2021.10.16

 東京・K-1ジム総本部にて、10月31日(日)東京・後楽園ホール「Krush.130」の[第7代Krushスーパー・バンタム級王座決定トーナメント・準決勝(2)/3分3R・延長1R]で黒田勇斗と対戦する璃明武(りあむ)が公開練習を行った。

 K-1ジム総本部の梶原龍児代表にミットを持ってもらい、1分30秒の間、パンチのミット打ちを披露した璃明武。「いつもはもっと激しいというか色々やっているんですけど、公開練習なのでシンプルに」と言いつつ、鋭いパンチを何度も繰り出して好調ぶりをアピールした。試合まであと2週間となったが、現在は追い込みも最終段階に突入しているそうで、「怪我と体調をしっかり気をつけて最後に仕上げる感じですね。調子はいいです」と、調整は順調に進んでいることを明かした。

 8.21「Krush.128」で行なわれたトーナメント一回戦では吉岡ビギンと対戦する予定だった。しかし、吉岡が計量オーバーをしたため、試合前に璃明武の勝ち上がりが決定。吉岡との試合はワンマッチで行なわれたという経緯がある。

 勝っても負けても準決勝進出が決まっての試合だったが、「このトーナメントで優勝してチャンピオンになることを一番に考えているんで、一回戦がどうなろうとモチベーションは全然変わらなかったです」と、影響がなかったと語った璃明武。

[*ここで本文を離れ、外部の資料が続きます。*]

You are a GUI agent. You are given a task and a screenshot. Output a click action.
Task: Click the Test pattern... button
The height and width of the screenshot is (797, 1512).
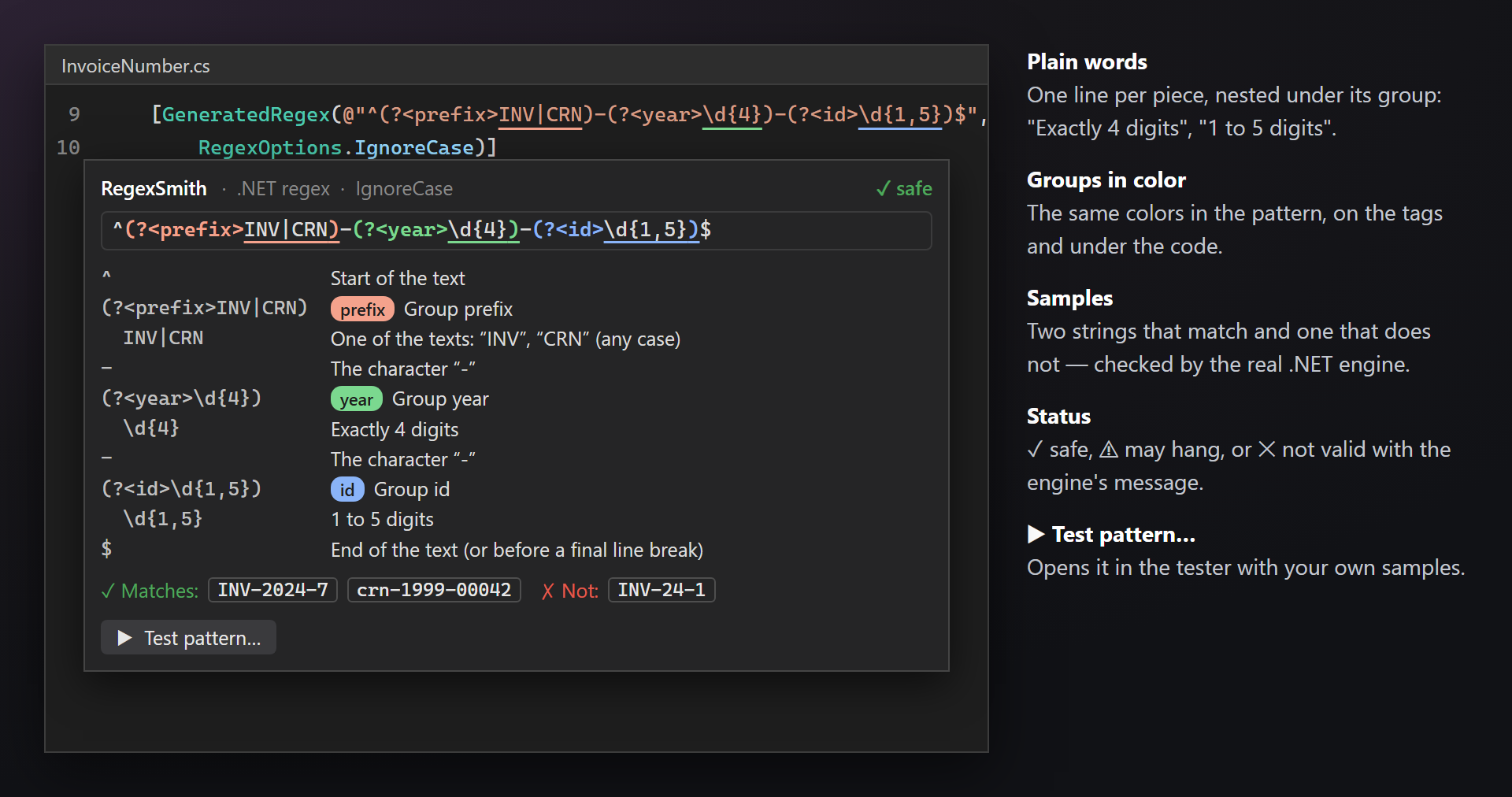(x=188, y=637)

「負けて準決勝に上がるわけには行かなかったんで、そこは何か違う緊張感があったんですけど」というプレッシャーはあったものの、「吉岡選手はバンタム級でチャンピオンにもなっている選手ですし、8人のメンバーの中で一番実績がある選手だと思うんですけど、試合でも実力差を見せて完封できたんで良かったかなと思います」と、逆に特殊な状況下で実力を発揮し、なおかつ実力者を封じ込めて勝てたことで自信を持ったようだ。

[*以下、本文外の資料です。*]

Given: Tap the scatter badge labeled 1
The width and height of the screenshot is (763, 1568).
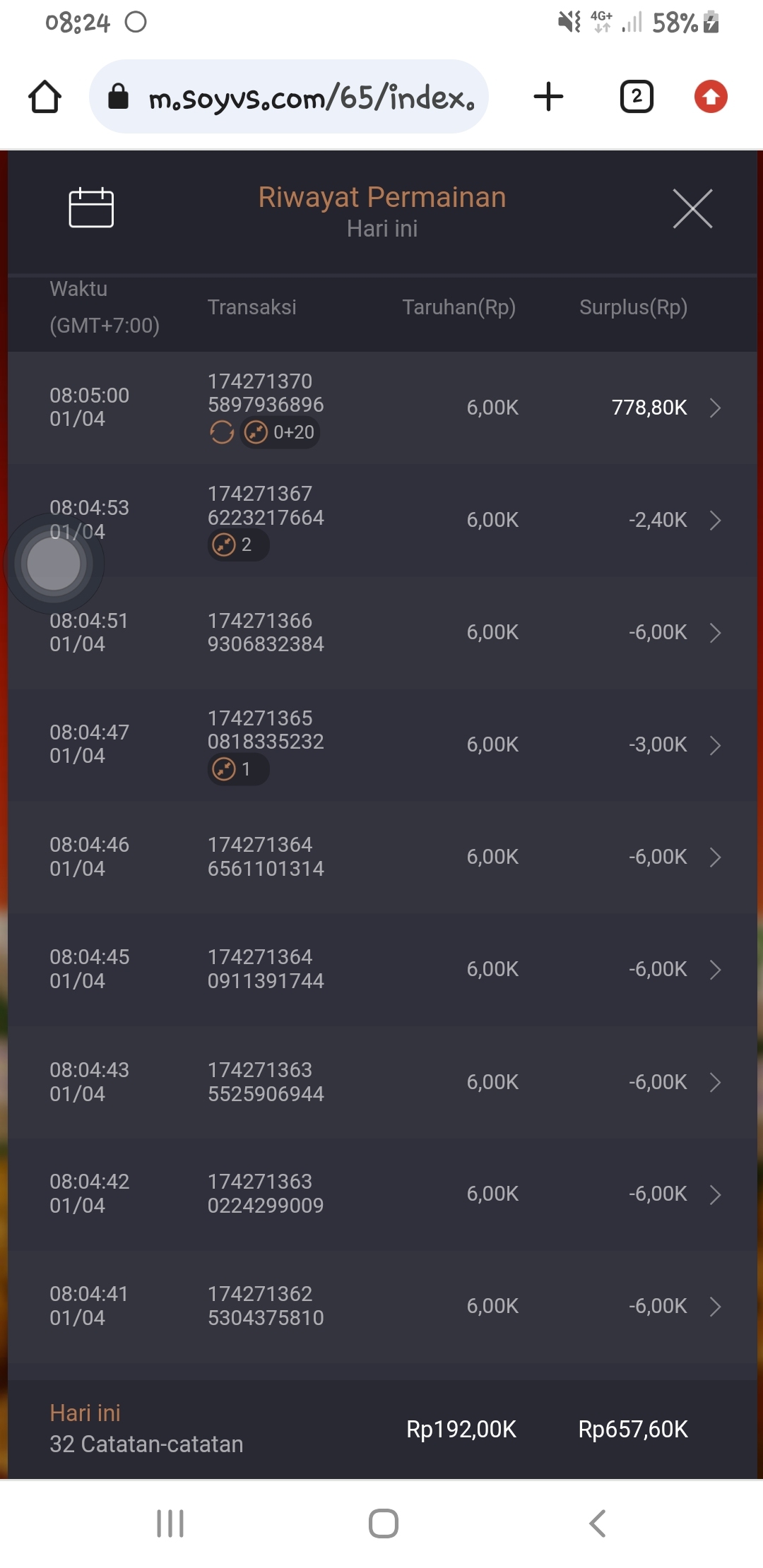Looking at the screenshot, I should point(237,769).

 そして、今大会ではいよいよ決勝トーナメント。優勝するには1日2試合のワンデートーナメントを勝ち上がらなければならないが、練習内容に大きな変化はないとのこと。それでも「スパーリングを多めにしてて、今週は1日2試合を想定して、時間を分けてスパーリングをしてみたりとかしてます」と準備は怠らない。

 準決勝の対戦相手は小巻海斗を破って勝ち上がってきた黒田勇斗だが、「スーパー・バンタム級では長身で手足も長くて、パンチも蹴りもバランスのいい選手かなって感じですね。結構きれいなタイプだし、逆に下手な選手のほうがやりづらかったりするんで、そこの面ではやりやすいのかなって思います」と、その印象を語った璃明武。

 決勝は愛瑠斗を破った鬼山桃太朗が勝ち上がってくるものと予想していたが、一回戦で優勝候補の一人だった小倉尚也に勝利した内田晶も視界に入ってきた。「一回戦を見て内田選手も強いなと思った。鬼山選手のほうが有力なのかなとは思うんですけど、内田選手が来ることもあり得ると思っています」という予想を立てている。

 しかし、誰が勝ち上がってこようとも「ここ1~2年はずっとKrushのベルトを目標にやってきていた。やっとベルトの懸かっている試合なので、いつも以上に気合いは入っていますね」と、王座奪取への気持ちは強い。

 先日の9.24「Krush.129」では、同じジムの瓦田脩二がトーナメントを制して第6代Krushライト級王者になった。璃明武は「自分のジムの先輩が獲ったことでジムの活気も出たし、それはそれで嬉しいんですけど、誰かが獲ったからって自分のモチベーションが上がるというモチベーションではやってないんで」と、それに左右されないほど王座奪取に向けてのモチベーションは高いということを強調。

 Krushのベルトを獲った先には「自分の一番の目標は世界チャンピオン。K-1のベルトを目指している」とK-1のベルトという目標もある。「圧倒的な実力で優勝してベルトを巻きたいと思います」と、目標の実現のためにまずはトーナメント制覇で実力を見せつける。